The typical case of needing outlives constraints is when you have mutable borrows over invariant data - in that case, compiler does not allow shrinking lifetimes like in this case. That’s to prevent a longer lived type from being substituted for a shorter requirement, but then having a shorter lived reference given to it that leads to a dangling reference - the linked nomicon page goes into more detail on this so I won’t repeat it here. So when lifetimes can’t be shrunk down but you still want to modify some invariant type, you’ll need to provide the additional outlives constraints so the compiler will know that you’re not in danger of creating a dangling reference, and it will then check that when it substitutes concrete lifetimes for the generic ones.
Let me know if something’s unclear and I’ll try to elaborate. This is not an easy thing to explain (or understand) once you get into the nitty gritty. The whole thing is predicated on “can memory safety be violated otherwise” - how you describe/relate lifetimes is then based on that.
I believe the correct thing to say here is, “and returning something with at most 'a lifetime” or “and returning something with a lifetime no longer than 'a”
Yes, that’s true for sure. One thing that helped me to clarify is that when you are specifying lifetimes, you are doing so so that you can specify how the function’s output value’s lifetime relates to the lifetime(s) of the inputs. What you are trying to do is ensure that anything in the return value that references something in one of the input references/borrows does not attempt to outlive the thing that it references.

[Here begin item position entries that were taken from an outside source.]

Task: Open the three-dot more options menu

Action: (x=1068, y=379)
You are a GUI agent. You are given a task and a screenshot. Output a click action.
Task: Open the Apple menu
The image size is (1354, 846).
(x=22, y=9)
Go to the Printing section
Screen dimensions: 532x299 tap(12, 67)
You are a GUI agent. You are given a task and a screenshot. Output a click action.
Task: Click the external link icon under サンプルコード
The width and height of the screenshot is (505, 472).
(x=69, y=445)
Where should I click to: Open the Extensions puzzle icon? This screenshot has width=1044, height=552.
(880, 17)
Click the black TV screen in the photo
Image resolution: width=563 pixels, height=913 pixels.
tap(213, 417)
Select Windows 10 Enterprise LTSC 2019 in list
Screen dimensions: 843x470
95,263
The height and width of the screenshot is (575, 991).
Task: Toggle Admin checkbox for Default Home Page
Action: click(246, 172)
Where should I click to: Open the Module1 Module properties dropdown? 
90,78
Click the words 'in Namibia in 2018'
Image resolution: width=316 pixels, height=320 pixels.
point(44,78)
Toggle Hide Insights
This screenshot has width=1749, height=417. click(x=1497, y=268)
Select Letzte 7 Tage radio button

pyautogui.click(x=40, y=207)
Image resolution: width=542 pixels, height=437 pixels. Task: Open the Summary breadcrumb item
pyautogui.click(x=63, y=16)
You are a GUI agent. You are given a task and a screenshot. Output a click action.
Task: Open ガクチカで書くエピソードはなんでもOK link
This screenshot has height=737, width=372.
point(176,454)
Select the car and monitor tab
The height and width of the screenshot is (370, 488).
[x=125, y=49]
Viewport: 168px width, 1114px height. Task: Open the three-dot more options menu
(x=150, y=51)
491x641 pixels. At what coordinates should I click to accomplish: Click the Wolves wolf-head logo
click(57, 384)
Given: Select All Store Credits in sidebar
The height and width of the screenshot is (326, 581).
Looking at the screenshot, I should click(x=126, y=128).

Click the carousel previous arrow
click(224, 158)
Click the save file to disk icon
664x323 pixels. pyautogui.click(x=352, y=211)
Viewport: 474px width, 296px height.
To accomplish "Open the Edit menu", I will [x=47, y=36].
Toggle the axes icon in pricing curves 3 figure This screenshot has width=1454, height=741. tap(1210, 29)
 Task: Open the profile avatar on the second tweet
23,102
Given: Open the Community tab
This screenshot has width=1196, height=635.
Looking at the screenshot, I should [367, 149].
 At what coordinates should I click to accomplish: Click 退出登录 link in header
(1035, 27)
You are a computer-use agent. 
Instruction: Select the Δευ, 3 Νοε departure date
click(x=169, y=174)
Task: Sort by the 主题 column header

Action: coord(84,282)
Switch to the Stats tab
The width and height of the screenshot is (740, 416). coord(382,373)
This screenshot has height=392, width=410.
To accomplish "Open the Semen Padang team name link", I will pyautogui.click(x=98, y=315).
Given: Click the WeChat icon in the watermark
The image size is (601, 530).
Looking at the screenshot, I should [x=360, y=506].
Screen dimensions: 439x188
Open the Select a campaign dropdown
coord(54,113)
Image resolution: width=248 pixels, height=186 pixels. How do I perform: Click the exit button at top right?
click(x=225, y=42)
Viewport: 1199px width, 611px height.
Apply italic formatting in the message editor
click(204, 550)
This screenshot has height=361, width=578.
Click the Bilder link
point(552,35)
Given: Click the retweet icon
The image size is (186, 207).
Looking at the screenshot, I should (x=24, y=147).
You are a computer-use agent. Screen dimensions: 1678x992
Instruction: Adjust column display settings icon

That is all.
Right, I was imprecise; I tried to convey the idea that working with mutable references can be much more restrictive.
The thing I wanted to actually convey here is you can return something, from an implementation standpoint, with a potentially longer lifetime (when variance/subtyping allows for it) such as 'static. It’s true that from signature (ie caller’s) standpoint, it doesn’t outlive 'a.
That’s certainly a good way to think about it. It’s not always about tying input to output lifetimes, however - you can have an fn that returns nothing but takes mutable and/or immutable references as arguments, and then you may need to express the lifetime relationship purely between the inputs.
Mutable refs is also when one may need to specify multiple lifetimes and/or outlives relationships between them. Immutable refs can usually get away with a single lifetime param for all of them.
Wait, so is it implied that Rust’s lifetime lengths correspond to alphabetical order?? I.e., the lifetime indicated by 'a is <= that indicated by 'b, which is in turn <= 'c, etc.?
If so, it would be nice to put this information in the Rust book, because it doesn’t even hint at it (at least, this was the case a few months ago when I went through it). Maybe other people were somehow able to assume this rule correctly, but to me all that is indicated by the different letters is that the lifetimes are not required to be the same.